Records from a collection

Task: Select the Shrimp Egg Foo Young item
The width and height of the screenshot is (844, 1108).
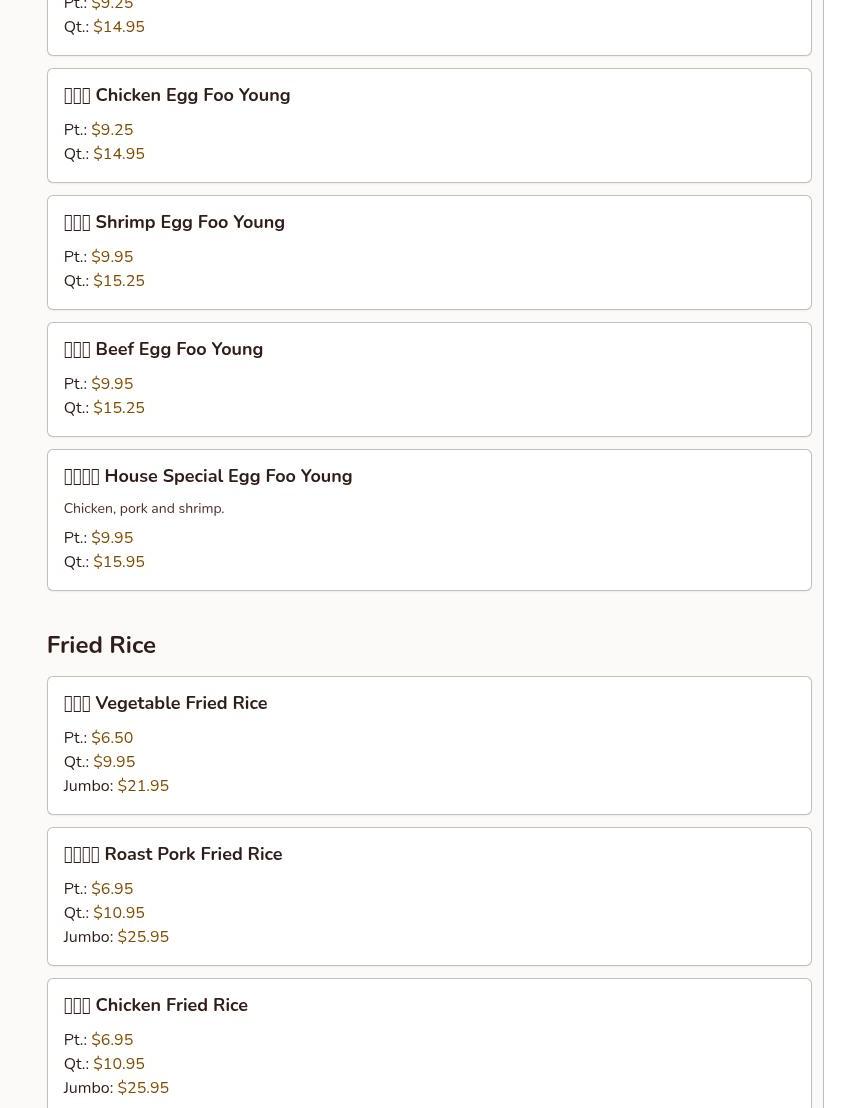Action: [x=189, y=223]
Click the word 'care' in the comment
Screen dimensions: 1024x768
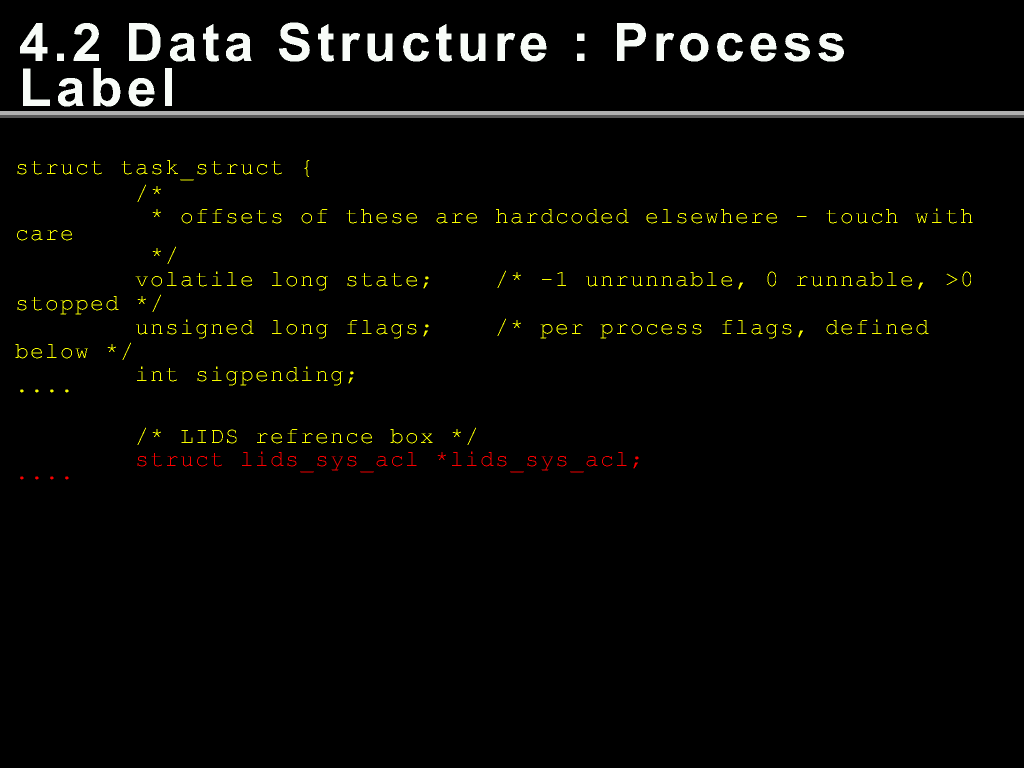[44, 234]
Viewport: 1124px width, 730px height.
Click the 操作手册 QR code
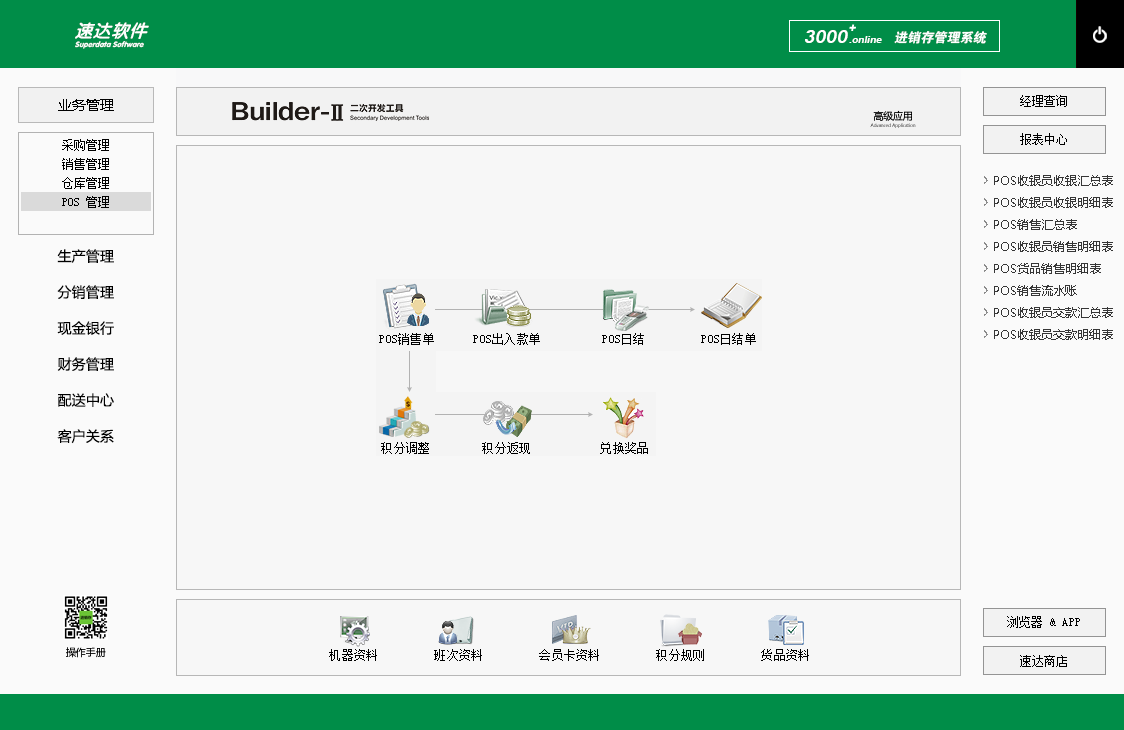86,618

#### What you need to do:
Repeat the entries verbatim; no pictures.

#### Response area:
Task: Select the Shrimp Egg Foo Young item
The width and height of the screenshot is (844, 1108).
Action: [x=189, y=223]
Click the word 'care' in the comment
Screen dimensions: 1024x768
[44, 234]
Viewport: 1124px width, 730px height.
Click the 操作手册 QR code
86,618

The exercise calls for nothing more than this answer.